Transparent Huge Pages (THP) — recommended configuration for production deployments? #9051

avoitaspb-gh · 2026-05-15T07:59:50Z

avoitaspb-gh
May 15, 2026

Hi,

I'm setting up a production Qdrant deployment on Linux and want to understand the recommended OS-level configuration for Transparent Huge Pages (THP).

Specifically:

Does Qdrant benefit from THP being enabled (always), or does it cause latency issues due to memory compaction stalls?
Is madvise or never the recommended setting for /sys/kernel/mm/transparent_hugepage/enabled?
Does Qdrant use madvise(MADV_HUGEPAGE) internally for mmap regions?

Context: Qdrant relies heavily on mmap for vector index segments (HNSW). Many databases (MongoDB, Redis, TiDB) explicitly recommend disabling THP due to compaction stalls causing latency spikes. Is the same true
for Qdrant?

Any official guidance or documented recommendation would be appreciated.

timvisee · 2026-05-15T08:03:40Z

timvisee
May 15, 2026
Maintainer

To be honest, we haven't extensively tested this. I therefore cannot say whether it will be beneficial or not. My best guess is that it would behave similarly to the other databases you've mentioned.

We did run a few tests with a larger default page size (64K), which did show a performance regression. But this has been some time ago.

Does Qdrant use madvise(MADV_HUGEPAGE) internally for mmap regions?

No, we do not.

If possible, I'd recommend to test it out on your own hardware to get an idea of the performance characteristics.

0 replies

omni-front · 2026-05-15T08:35:46Z

omni-front
May 15, 2026

I ran into a similar situation when setting up a production Qdrant environment on Ubuntu 20.04. At first, I had THP set to "always" because that was the default on our servers. However, I noticed sporadic latency issues during peak operations, which tracked back to memory compaction.

I switched the THP setting to "madvise" to see if that would help. You can do this by running echo madvise | sudo tee /sys/kernel/mm/transparent_hugepage/enabled. This seemed to mitigate the latency spikes significantly. It appears that Qdrant, like many other databases, doesn't explicitly manage huge pages internally with madvise, so leaving it on "madvise" gives you the flexibility without forcing it on all processes.

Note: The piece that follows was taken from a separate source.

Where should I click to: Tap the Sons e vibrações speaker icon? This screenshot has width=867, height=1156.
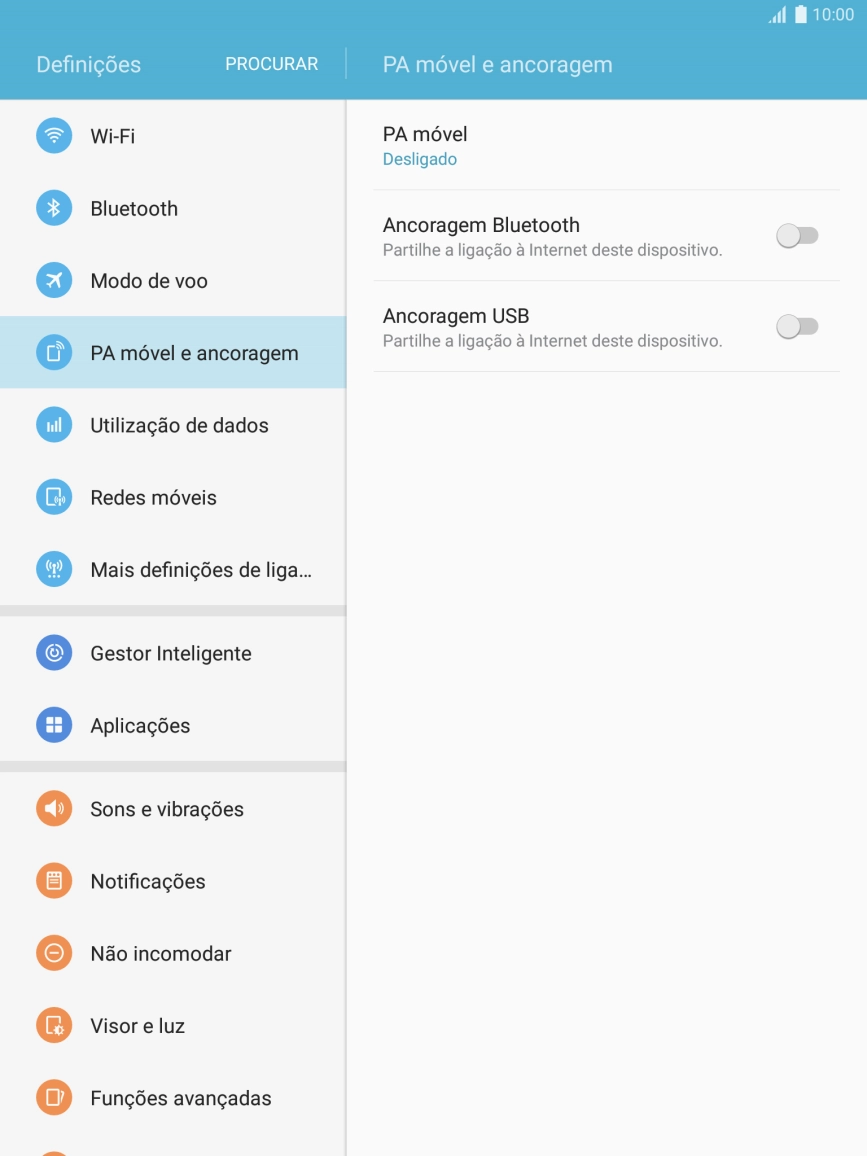click(x=54, y=809)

After the change, I didn't experience the previous stalls, so for our deployment, "madvise" was the sweet spot. But keep an eye on your specific workload, as results might vary depending on the data and access patterns.

1 reply

timvisee May 15, 2026
Maintainer

Do you have high memory pressure in your environment? In other words, do you have a lot of paging in and paging out? The majority of disk reads are random access, as vector search data is by nature quite scattered. That may definitely be a reason for seeing lower performance in a configuration like this.

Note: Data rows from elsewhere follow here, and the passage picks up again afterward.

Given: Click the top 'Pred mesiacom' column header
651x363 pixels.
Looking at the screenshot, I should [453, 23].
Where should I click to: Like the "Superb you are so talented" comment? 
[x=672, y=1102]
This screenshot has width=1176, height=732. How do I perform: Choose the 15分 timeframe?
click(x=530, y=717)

Thanks for sharing your findings.

avoitaspb-gh · 2026-05-15T10:12:37Z

avoitaspb-gh
May 15, 2026
Author

Thanks a lot, guys! Your answers are very appreciated. For the moment, it's enough info for me.

1 reply

timvisee May 15, 2026
Maintainer

Happy to help!

rehan243 · 2026-05-30T14:12:28Z

rehan243
May 30, 2026

Oh interesting, you're hitting the THP question for Qdrant — that’s a good one, and honestly not super well-documented for newer vector DBs like this. For what it’s worth, we ran into this exact debate with a high-traffic vector search setup on AWS c6i instances.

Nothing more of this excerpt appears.